# Texte de lecture:
((

Quel rapprochement peut-on faire entre la doublepensée théorisée par Orwell et la tendance contemporaine à vider les mots de leurs dimensions conflictuelles ?

Arnaud Benedetti : L’aseptisation des mots est avant tout  une entreprise de dénégation du réel. En refusant le réel, on s’imagine, comme par magie, le transformer. Or, en guise de transformation, on occulte. Mais le génie d’Orwell est d’avoir anticipé ce que serait les nouveaux totalitarismes, lui qui était le témoin des totalitarismes de son temps, de leur immense brutalité mais aussi de leur faiblesse récurrente. Le rêve totalitaire absolu n’est autre que de faire corps avec le réel que l’on veut imposer à la société. Finir par y croire, ne plus se poser la question de la distance entre ce que je fais réellement et la réalité telle que je prétends la construire. Staline, lui-même, savait qu’il fallait dissimuler certaines choses, les effacer, car existait un fossé entre son dire et son faire. Les nazis, eux-mêmes, étaient conscients que certains des aspects de leur programme nécessitaient d’être dissimulés car attentatoires à la conscience universelle. La double-pensée vise à résoudre cette question du réel, en renforçant " le contrôle sur la réalité " par l’inoculation d’une sémantique dont l’objectif consiste prioritairement à dresser l’homme, non pas forcément par une contrainte physique comme dans les totalitarismes sauvages dont nazisme et communisme furent la traduction historique au 20ème siècle, mais par une intériorisation d’un lexique qui a pour but de modifier la perception du monde, et ce faisant les conduites. C’est une sorte de nudge du politiquement correct dont la radicalité suprême s’exprime entre autres dans les courants racialistes et intersectionnels. La bien-pensance prépare le terrain à ces radicalités inquiétantes en agissant sur les mots, mais aussi sur cette façon très autocentrée de concevoir par exemple notre rapport au passé, en jugeant celui-ci avec le produit de ce que nous sommes hic et nunc. À leur façon les bien-pensants d’aujourd’hui sont les mencheviks des futurs bolcheviks... Mais tout ceci s’opère presque sans contrainte, autre que celle d’une injonction moralisante, mais cela n’en prépare pas moins nos nouvelles "servitudes volontaires".

))

# Objectif de la tâche:
Pour chacune des trois affirmations suivantes, dites si elle concorde avec le texte sur la doublepensée d'Orwell en répondant par oui ou par non, et citez mot pour mot le passage du texte qui tranche.
1. Staline savait qu'il fallait dissimuler certaines choses.
2. La double-pensée dresse l'homme avant tout par la contrainte physique.
3. L'aseptisation des mots parvient à transformer le réel.

# Informations fournies:
((

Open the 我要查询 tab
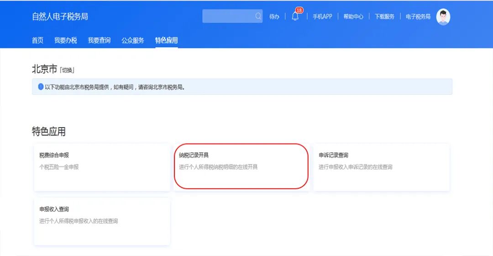Viewport: 493px width, 256px height. (x=99, y=40)
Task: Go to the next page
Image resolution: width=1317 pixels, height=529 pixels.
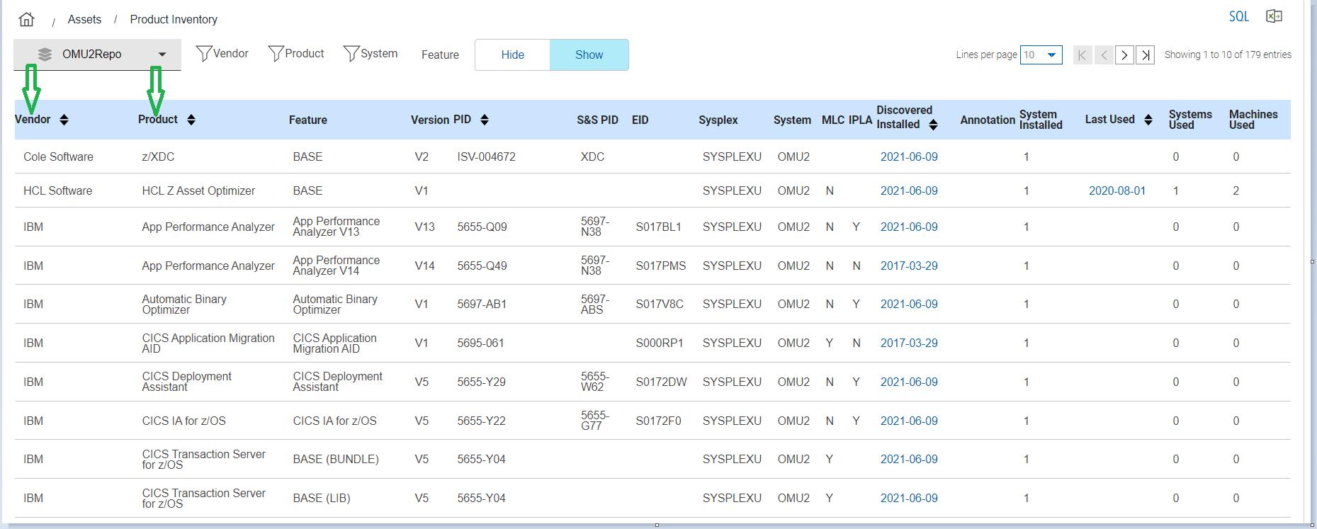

))

# Réponse à l'exercice:
1. Oui : « Staline, lui-même, savait qu’il fallait dissimuler certaines choses »
2. Non : « non pas forcément par une contrainte physique »
3. Non : « Or, en guise de transformation, on occulte. »